According to car guy and owner of the esteemed Blackhawk Collection Don Williams, there is no doubt that Pierce-Arrow caught the world off guard since the competition scrambled. “The following year Cadillac had a V16 Aero Coupe, and Packard had a Twelve Aero Coupe.”
Williams recalls that the Silver Arrow was announced with the slogan “Suddenly it’s 1940!” What they did not realize, he says, is that the design reached even further out into the future than the 1940s. To back up Williams’ supposition, consider that the distinctive shape created between the sloped hood edge and the signature integrated Dawley headlights is amazingly similar to that found on the Rolls-Royce Silver Cloud III, which wasn’t introduced until 1955. Besides highly advanced styling, one notable innovation of the model is displayed in the spare tires hidden in the front fenders, a feature not picked up by other manufacturers until years later. The Silver Arrow was a great success in terms of accolades and helped bolster Pierce’s reputation among the motoring press and the general public.
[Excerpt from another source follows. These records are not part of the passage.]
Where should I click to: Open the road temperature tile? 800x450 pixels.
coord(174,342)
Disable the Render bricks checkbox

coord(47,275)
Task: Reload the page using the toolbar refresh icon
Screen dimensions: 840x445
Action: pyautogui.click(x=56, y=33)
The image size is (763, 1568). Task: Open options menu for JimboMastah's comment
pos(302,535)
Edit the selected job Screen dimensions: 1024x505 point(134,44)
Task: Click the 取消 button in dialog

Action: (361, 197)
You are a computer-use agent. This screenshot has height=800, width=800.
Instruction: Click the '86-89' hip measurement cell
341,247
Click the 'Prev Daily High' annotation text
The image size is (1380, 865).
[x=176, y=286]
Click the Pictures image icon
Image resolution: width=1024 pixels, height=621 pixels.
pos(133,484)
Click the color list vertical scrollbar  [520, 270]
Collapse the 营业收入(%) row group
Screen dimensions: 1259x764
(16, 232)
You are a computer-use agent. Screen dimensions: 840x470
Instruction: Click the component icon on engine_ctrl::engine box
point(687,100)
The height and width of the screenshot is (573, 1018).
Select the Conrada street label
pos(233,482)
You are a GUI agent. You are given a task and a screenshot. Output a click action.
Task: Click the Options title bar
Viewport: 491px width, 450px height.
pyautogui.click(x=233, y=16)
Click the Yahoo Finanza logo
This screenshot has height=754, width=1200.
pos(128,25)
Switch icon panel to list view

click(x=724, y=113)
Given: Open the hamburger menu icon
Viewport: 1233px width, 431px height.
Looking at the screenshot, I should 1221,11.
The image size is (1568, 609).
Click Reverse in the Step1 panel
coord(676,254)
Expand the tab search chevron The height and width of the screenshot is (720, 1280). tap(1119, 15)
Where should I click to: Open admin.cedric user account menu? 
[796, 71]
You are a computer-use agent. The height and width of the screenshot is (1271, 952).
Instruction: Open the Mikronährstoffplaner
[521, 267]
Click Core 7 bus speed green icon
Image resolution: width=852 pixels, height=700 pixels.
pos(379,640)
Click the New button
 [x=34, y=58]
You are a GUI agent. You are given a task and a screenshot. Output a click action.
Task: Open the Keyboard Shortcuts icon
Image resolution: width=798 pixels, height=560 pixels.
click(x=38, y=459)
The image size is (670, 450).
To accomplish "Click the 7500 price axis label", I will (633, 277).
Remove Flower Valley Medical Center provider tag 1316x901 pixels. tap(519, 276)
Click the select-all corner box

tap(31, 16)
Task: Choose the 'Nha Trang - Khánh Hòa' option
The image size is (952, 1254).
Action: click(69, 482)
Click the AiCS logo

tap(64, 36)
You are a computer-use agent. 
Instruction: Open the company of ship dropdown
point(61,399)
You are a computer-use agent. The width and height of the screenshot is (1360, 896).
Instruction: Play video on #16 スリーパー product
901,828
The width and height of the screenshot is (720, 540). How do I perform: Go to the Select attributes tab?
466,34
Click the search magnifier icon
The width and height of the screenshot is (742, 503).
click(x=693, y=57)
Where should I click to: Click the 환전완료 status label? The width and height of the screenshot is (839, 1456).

Williams’ example, chassis 2575018, has an overwhelming file of correspondence and documentation going back several decades including a title from 1944. Also in the massive file is all the paperwork from when the car was part of the renowned William F. Harrah Collection. Harrah’s team was way ahead of its time in terms of quality of restoration and the amount of research and verification conducted. The type of paperwork in a Harrah file typically includes correspondence with roster keepers and historians as well as overwhelming research on the correct finishes for every vehicle component. Amazingly, much of this research was conducted prior to the car being touched by the restorer’s hand.
In the mid-1930s, Pierce spent a great deal of time improving its steering geometry, which is recognized by driving enthusiasts but was not necessarily known to showroom buyers at the time. According to Williams, although this car looks like it’s bigger than almost anything on the road at the time, it’s only a few pounds heavier than a limousine and still fast. “It drives like a Packard or a Lincoln or any of the best driving and handling cars of the period — Pierce had a fanaticism over quality control just like Packard did.”
The Silver Arrow embodies the finest in classic and Art Deco styling while its V12 engine and streamlined design allow for an impressive top speed of 115 miles per hour. It truly represents the pinnacle of luxury in the worst of economic times.